The commission planned to bring the proposal to the City Council in late July, but needs to work out details such grant tiers and additional opportunities for community engagement.
If the council adopts the plan on Aug. 27, Program Manager Rene Kausin said community-based organizations and other agencies could begin applying for grants in October. The city could execute contracts for youth services by January, she added.
City staff and the consulting firm Third Plateau firm estimate the fund can distribute $44.5 million through June 2029 after accounting for administrative costs. Measure L, passed by voters in November 2022, requires the city to set aside the equivalent to 40% of the estimated annual cannabis business operations tax revenue for the fund annually. The draft plan projects the amount at an average of $8.9 million a year.
Vice Chair Verbal Adam said the commission must balance ensuring vulnerable populations benefit from the fund without spreading the grants too thin.

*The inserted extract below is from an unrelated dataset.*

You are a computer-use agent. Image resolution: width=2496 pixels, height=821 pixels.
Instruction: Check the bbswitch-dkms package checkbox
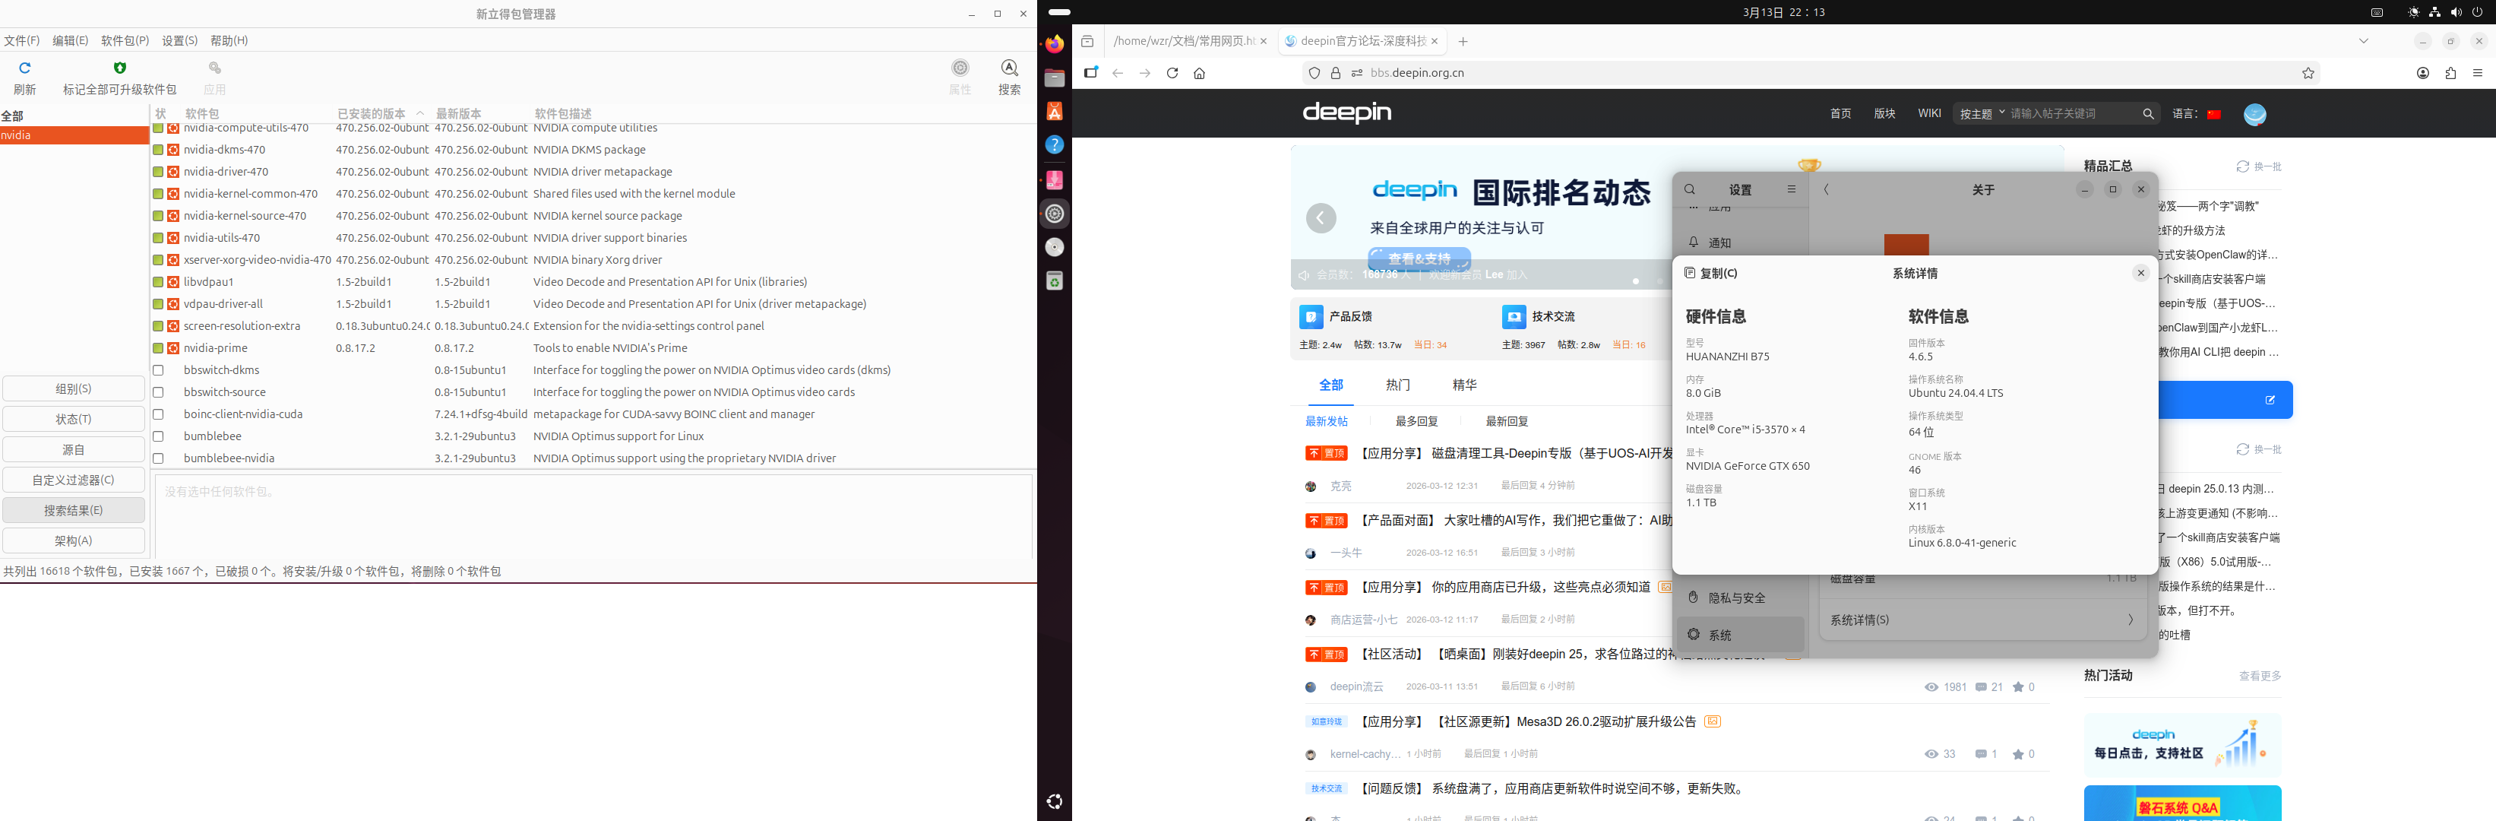(x=159, y=369)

“There’s no silver bullet in that for anybody,” Adam said. “No organization is gonna get money from Measure L and that thing alone is gonna make them turn the tide of homelessness in their district.”
Over the past couple months, the planning and oversight commission for the fund has given input on issues including how to identify priority neighborhoods and populations. The majority agreed on using the Sacramento Equity Explore Design (SEED) tool, which identifies underserved areas based on economic, education, social, health and sustainability issues. Areas with an index between 0 and 20, mostly concentrated in North and South Sacramento, will get priority.
Commissioners supported supplementing the SEED tool with the Child Opportunity Index, a national tool incorporating equity factors specific to youth, such as the percentage of those who qualify for free school lunches. Both overlap, but the index marks some areas of District 3 as a priority, unlike the SEED tool.
Whether the plan should also name certain identities as high-priority populations divided commissioners. City and Third Plateau staff asked if commissioners wanted to list groups such as low-income, Black, Indigenous, Latino, Southeast Asian, unhoused and LGBTQ youth.
Commissioner Khaalid Muttaqi was among those who expressed concerns over whether the draft language reflects Measure L. The measure proposed prioritizing Children’s Fund grants for programs benefiting youth most impacted by poverty, violence and trauma.
“I would like the data to come so that we can be confident as a body, as a commission, that we are doing justice to the intent of Measure L,” Muttaqi said. “Because I do not feel that we’re doing that.”
City staff plan to send commissioners more data and said they can revise the investment plan in future years based on evaluations. The commission is scheduled to meet again on Monday to continue giving feedback on the draft and officially extend the timeline for adopting the plan.